- Existing planning guidance already ensures that best quality farmland is not built on.
- Restricting further development would pose a serious threat to the jobs and investment created by the solar industry.
- All future planned solar projects to take up less land than the UK’s golf courses.
- Unclear what this new intervention will achieve and why it’s being proposed.
In response to media reports and a Written Ministerial Statement today on Government guidance on planning for solar farms, the REA (Association for Renewable Energy and Clean Technology) has replied emphasising that planning guidance already ensures that the highest quality agricultural land is not built on, takes into account cumulative development concerns, and that the solar industry works closely with the Agricultural sector and complements farmers both in terms of diversity of revenue and agrivoltaics.
The planning system for solar farms was reformed only 6 months ago and clarified that solar farms should not be approved on the highest-grade agricultural land. The need for this additional intervention appears unclear.
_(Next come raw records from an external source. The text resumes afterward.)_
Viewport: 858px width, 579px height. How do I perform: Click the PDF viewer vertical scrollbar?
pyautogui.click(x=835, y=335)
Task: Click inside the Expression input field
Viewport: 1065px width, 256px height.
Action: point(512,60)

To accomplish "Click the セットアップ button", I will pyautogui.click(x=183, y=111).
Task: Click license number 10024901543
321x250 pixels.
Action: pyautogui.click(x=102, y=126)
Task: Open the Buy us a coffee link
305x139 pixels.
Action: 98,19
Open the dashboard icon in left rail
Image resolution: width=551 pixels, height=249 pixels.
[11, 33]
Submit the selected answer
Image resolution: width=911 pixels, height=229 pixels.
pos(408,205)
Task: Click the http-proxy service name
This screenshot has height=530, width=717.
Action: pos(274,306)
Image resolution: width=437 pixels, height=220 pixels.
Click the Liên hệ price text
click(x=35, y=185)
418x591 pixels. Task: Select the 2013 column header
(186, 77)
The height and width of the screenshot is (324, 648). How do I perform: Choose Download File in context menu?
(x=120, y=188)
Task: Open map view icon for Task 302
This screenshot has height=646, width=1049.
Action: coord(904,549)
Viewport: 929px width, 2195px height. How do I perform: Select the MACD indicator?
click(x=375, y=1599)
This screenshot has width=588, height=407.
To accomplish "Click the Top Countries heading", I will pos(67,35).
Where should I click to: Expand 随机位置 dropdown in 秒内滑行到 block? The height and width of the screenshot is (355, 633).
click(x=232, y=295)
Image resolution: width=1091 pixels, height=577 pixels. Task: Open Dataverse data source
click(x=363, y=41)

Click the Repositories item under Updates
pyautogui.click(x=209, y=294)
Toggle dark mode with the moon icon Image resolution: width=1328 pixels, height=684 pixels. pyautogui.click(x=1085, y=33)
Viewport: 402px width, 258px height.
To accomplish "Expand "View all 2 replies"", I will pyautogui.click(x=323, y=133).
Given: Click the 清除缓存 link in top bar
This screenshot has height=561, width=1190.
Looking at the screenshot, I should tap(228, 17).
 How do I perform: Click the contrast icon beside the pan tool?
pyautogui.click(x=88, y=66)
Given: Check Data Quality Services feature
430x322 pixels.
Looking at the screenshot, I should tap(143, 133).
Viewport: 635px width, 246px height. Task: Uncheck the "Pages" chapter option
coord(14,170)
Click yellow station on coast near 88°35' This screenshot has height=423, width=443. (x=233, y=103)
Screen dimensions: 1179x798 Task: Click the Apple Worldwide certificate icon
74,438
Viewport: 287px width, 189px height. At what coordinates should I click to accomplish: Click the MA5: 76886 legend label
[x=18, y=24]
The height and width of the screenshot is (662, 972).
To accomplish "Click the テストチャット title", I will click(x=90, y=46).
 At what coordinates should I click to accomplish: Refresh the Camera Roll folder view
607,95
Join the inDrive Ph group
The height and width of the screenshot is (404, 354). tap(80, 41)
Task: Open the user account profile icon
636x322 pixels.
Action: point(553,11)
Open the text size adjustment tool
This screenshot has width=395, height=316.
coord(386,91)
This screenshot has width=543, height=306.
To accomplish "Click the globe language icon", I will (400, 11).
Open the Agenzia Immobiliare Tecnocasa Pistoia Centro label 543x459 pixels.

Regarding food security concerns, solar energy would only take up a tiny fraction of all the UK’s agricultural land (using less land than all the UK’s golf courses, as of Summer 2022) if all projects planned were to go ahead, and helps to address climate change, which is the single biggest threat to UK food security. According to DEFRA statistics, climate change could reduce the UK’s stock of high-grade agricultural land by nearly three-quarters by 2050 if left unchecked.
Dr Nina Skorupska CBE, CEO of the REA (Association for Renewable Energy and Clean Technology), said:
“We need all the tools and technologies available to us to reach Net Zero and we know that solar remains a highly popular technology with the general public. While we understand that land use must be planned carefully and do not want to see the loss of productive land, the existing planning guidance already ensures this, by banning solar farms on the best quality farmland and considering ‘cumulative development’ concerns.
Restricting further solar development would pose a serious threat to the jobs and investment created by the solar industry and the large solar farm sector that is being built now largely without public billpayers’ support. It would undermine the Government’s ability to meet a net zero power system by 2035 and keep us locked in to expensive fossil fuels at a huge cost to households and businesses. Therefore we call on Government to publish their Solar Roadmap following the work of the solar taskforce as soon as possible, to outline how else we can meet their stretching but essential 70GW solar PV deployment target.”